▼▼▼

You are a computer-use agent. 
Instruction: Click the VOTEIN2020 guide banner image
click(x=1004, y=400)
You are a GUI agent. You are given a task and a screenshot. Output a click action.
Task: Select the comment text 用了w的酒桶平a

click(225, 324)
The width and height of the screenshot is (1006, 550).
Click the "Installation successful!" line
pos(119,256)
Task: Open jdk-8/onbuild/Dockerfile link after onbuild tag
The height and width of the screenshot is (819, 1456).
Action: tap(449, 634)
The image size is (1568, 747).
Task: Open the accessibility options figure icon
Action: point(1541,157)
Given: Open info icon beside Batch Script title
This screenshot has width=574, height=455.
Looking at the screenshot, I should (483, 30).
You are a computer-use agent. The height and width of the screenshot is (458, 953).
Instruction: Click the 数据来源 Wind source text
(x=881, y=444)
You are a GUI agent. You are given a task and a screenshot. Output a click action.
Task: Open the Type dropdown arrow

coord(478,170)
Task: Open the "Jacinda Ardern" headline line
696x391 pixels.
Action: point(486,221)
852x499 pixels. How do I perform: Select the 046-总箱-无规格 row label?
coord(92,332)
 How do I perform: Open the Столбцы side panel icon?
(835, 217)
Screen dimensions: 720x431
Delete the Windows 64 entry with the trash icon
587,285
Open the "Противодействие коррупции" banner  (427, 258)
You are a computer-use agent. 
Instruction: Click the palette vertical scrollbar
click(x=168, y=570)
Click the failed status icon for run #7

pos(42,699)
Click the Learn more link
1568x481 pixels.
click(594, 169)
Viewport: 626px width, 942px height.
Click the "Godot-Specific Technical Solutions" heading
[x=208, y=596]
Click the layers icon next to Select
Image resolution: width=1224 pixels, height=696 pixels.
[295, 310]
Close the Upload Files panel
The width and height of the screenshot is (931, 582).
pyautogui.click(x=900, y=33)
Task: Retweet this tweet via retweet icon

▲▲▲

### Your instructions
Put each line of the material above into a Markdown table with two columns, Row and Line, numbering the rows in order and leaving out blank lines.

### Written response
| Row | Line |
|---|---|
| 1 | You are a computer-use agent.  |
| 2 | Instruction: Click the VOTEIN2020 guide banner image |
| 3 | click(x=1004, y=400) |
| 4 | You are a GUI agent. You are given a task and a screenshot. Output a click action. |
| 5 | Task: Select the comment text 用了w的酒桶平a |
| 6 | click(225, 324) |
| 7 | The width and height of the screenshot is (1006, 550). |
| 8 | Click the "Installation successful!" line |
| 9 | pos(119,256) |
| 10 | Task: Open jdk-8/onbuild/Dockerfile link after onbuild tag |
| 11 | The height and width of the screenshot is (819, 1456). |
| 12 | Action: tap(449, 634) |
| 13 | The image size is (1568, 747). |
| 14 | Task: Open the accessibility options figure icon |
| 15 | Action: point(1541,157) |
| 16 | Given: Open info icon beside Batch Script title |
| 17 | This screenshot has width=574, height=455. |
| 18 | Looking at the screenshot, I should (483, 30). |
| 19 | You are a computer-use agent. The height and width of the screenshot is (458, 953). |
| 20 | Instruction: Click the 数据来源 Wind source text |
| 21 | (x=881, y=444) |
| 22 | You are a GUI agent. You are given a task and a screenshot. Output a click action. |
| 23 | Task: Open the Type dropdown arrow |
| 24 | coord(478,170) |
| 25 | Task: Open the "Jacinda Ardern" headline line |
| 26 | 696x391 pixels. |
| 27 | Action: point(486,221) |
| 28 | 852x499 pixels. How do I perform: Select the 046-总箱-无规格 row label? |
| 29 | coord(92,332) |
| 30 |  How do I perform: Open the Столбцы side panel icon? |
| 31 | (835, 217) |
| 32 | Screen dimensions: 720x431 |
| 33 | Delete the Windows 64 entry with the trash icon |
| 34 | 587,285 |
| 35 | Open the "Противодействие коррупции" banner  (427, 258) |
| 36 | You are a computer-use agent.  |
| 37 | Instruction: Click the palette vertical scrollbar |
| 38 | click(x=168, y=570) |
| 39 | Click the failed status icon for run #7 |
| 40 | pos(42,699) |
| 41 | Click the Learn more link |
| 42 | 1568x481 pixels. |
| 43 | click(594, 169) |
| 44 | Viewport: 626px width, 942px height. |
| 45 | Click the "Godot-Specific Technical Solutions" heading |
| 46 | [x=208, y=596] |
| 47 | Click the layers icon next to Select |
| 48 | Image resolution: width=1224 pixels, height=696 pixels. |
| 49 | [295, 310] |
| 50 | Close the Upload Files panel |
| 51 | The width and height of the screenshot is (931, 582). |
| 52 | pyautogui.click(x=900, y=33) |
| 53 | Task: Retweet this tweet via retweet icon |